Written instruction – Count the lines in the material below that contain the string "sidebar", with uppercase and lowercase treated as different, and reply with only that number.

Given entries –
_ _ _ _ _
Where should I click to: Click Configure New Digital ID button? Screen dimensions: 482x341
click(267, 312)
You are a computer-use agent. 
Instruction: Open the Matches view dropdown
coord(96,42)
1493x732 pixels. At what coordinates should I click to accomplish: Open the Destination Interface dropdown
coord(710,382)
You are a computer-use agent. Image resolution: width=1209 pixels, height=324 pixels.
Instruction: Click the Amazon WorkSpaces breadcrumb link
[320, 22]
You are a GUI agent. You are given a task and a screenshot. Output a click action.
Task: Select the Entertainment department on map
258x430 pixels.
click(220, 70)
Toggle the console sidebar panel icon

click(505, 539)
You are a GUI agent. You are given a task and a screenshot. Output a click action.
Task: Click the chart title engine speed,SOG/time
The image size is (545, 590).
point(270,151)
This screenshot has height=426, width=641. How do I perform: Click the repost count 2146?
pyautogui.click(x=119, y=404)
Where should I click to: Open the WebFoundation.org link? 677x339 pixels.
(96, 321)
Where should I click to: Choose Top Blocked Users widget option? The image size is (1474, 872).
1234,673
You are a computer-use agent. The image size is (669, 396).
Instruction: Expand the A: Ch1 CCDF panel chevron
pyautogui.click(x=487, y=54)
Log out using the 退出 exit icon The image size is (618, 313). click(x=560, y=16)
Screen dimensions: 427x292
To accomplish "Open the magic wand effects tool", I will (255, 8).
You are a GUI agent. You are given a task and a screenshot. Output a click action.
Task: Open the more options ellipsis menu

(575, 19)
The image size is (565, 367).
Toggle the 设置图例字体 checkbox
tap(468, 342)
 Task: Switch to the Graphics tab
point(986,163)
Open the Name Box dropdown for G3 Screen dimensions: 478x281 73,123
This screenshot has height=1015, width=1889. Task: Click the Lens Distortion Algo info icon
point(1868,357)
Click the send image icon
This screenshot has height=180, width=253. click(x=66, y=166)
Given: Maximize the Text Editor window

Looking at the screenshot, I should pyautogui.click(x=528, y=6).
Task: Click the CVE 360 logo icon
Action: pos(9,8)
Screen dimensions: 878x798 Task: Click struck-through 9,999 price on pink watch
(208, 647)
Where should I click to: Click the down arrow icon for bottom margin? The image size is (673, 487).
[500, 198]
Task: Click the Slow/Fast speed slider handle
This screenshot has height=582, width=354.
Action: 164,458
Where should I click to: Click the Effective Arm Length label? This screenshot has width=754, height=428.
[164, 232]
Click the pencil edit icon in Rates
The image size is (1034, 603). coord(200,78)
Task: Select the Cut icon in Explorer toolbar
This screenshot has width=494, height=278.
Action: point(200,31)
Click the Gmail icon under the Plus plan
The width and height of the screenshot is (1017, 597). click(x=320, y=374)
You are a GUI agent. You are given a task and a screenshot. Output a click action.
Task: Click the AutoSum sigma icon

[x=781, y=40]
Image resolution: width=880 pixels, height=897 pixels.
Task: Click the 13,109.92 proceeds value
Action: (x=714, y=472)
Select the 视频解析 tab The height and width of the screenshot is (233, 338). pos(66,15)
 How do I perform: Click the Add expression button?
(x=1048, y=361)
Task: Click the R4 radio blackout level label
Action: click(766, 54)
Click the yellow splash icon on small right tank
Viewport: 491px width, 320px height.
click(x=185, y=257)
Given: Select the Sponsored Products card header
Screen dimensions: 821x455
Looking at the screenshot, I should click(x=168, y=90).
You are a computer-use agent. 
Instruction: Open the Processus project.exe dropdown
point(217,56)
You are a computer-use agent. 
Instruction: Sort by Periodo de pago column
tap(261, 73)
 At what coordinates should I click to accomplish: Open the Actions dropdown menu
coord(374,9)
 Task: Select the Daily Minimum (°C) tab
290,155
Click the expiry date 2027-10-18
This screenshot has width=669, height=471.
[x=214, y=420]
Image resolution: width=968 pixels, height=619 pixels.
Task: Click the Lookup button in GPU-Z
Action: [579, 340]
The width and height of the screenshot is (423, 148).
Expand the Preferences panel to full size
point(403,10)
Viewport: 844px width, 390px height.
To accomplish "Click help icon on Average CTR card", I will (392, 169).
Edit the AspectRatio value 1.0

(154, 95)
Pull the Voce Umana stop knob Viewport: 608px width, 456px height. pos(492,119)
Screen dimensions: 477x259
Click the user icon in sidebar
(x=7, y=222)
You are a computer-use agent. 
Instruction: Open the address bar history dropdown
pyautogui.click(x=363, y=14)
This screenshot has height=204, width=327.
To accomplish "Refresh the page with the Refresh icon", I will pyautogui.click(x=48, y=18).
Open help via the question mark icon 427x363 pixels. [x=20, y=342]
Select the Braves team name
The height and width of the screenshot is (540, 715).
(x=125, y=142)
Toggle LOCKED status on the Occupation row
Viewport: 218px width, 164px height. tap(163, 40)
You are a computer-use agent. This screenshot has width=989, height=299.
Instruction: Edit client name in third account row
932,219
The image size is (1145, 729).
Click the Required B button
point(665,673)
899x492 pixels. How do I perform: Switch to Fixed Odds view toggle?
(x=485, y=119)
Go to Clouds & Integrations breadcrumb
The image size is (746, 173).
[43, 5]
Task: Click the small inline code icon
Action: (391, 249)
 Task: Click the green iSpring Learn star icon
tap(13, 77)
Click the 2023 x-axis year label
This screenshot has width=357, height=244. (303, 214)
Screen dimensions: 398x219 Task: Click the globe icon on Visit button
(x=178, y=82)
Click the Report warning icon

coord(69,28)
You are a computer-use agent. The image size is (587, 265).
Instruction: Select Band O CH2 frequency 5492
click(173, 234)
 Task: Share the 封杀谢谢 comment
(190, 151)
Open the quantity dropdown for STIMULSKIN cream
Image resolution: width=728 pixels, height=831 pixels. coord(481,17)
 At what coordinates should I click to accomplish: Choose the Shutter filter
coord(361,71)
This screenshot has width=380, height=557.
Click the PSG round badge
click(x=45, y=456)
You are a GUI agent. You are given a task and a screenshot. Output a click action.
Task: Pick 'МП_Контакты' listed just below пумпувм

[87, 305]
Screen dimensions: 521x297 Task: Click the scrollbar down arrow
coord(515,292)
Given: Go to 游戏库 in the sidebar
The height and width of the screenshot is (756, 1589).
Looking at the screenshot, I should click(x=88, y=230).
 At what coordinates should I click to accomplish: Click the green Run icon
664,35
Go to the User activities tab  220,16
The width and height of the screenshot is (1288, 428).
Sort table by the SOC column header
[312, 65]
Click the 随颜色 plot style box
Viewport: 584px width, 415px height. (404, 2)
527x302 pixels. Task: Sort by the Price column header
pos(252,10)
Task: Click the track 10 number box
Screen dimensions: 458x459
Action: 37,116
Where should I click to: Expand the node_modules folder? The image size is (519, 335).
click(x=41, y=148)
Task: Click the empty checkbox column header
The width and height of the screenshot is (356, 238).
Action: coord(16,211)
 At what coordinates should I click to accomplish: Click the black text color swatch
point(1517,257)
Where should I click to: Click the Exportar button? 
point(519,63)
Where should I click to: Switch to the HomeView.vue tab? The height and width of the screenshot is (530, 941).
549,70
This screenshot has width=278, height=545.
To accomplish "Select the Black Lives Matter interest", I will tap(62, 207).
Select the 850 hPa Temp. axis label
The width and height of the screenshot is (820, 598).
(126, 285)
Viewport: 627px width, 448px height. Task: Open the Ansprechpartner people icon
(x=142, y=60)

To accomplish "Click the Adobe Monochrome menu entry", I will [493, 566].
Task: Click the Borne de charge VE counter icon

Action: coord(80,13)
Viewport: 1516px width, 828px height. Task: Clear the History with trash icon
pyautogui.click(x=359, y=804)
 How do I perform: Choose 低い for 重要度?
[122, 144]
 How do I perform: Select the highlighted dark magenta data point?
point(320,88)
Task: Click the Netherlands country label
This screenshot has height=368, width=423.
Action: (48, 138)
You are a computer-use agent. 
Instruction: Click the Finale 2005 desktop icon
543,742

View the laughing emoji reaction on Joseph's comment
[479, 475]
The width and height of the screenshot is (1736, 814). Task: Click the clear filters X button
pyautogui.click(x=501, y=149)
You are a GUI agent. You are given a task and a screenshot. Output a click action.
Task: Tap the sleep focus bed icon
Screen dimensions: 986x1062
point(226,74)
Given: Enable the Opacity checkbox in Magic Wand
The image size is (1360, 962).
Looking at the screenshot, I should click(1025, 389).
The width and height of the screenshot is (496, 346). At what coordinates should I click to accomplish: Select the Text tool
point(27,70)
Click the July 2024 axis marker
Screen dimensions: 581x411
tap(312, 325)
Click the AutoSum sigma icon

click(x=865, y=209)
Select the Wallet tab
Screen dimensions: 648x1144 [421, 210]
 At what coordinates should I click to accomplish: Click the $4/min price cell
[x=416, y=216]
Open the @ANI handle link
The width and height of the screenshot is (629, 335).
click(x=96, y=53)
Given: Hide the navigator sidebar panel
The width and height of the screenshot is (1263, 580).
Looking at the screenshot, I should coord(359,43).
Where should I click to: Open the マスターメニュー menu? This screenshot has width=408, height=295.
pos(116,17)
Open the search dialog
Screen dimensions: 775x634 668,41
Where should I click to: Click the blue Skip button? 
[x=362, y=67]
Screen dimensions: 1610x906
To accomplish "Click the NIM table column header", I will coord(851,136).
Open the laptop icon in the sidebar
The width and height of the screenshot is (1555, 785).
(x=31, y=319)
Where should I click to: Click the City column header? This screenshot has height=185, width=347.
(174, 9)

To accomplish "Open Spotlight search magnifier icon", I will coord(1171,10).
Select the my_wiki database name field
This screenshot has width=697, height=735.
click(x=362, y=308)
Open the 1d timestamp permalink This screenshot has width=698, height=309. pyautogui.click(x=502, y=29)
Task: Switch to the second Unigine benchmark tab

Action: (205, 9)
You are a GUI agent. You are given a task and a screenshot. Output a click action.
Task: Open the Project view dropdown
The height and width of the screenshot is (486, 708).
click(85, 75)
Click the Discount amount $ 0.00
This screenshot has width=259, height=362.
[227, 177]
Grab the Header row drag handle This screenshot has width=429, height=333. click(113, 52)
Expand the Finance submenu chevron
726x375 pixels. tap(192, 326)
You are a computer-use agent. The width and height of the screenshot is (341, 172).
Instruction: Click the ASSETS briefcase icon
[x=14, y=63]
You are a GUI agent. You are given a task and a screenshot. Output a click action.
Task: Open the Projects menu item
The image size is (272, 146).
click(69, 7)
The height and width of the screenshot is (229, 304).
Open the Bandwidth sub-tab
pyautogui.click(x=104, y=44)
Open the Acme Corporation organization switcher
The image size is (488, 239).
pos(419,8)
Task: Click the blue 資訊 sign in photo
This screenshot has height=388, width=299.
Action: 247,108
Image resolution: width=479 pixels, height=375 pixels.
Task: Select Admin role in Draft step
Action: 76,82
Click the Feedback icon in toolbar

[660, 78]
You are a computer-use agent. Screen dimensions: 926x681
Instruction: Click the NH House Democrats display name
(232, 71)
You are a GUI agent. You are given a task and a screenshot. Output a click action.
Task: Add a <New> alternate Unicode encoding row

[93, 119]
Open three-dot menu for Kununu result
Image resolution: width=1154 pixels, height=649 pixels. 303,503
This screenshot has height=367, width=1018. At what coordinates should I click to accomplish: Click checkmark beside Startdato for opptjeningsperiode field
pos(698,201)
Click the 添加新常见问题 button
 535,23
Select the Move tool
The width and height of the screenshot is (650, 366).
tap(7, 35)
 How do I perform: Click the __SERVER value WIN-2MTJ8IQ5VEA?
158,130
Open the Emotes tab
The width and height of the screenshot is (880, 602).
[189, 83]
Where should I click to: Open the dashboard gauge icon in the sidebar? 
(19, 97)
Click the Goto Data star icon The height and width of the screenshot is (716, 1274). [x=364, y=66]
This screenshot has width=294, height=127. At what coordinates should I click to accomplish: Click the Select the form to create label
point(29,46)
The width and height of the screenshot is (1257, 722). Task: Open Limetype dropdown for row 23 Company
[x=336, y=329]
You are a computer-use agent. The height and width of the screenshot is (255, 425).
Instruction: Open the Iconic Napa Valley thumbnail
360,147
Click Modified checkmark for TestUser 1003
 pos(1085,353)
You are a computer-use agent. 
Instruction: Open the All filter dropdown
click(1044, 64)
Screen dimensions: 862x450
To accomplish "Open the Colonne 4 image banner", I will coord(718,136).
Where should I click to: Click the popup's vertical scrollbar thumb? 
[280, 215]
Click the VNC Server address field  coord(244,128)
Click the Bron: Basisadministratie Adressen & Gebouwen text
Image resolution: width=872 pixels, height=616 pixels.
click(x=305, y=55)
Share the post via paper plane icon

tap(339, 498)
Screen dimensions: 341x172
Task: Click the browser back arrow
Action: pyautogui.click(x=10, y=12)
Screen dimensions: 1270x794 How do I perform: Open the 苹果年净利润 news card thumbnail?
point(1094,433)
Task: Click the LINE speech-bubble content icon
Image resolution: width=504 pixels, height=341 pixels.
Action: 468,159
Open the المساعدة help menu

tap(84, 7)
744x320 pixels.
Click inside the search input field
_ _ _ _ _
Task solution – 6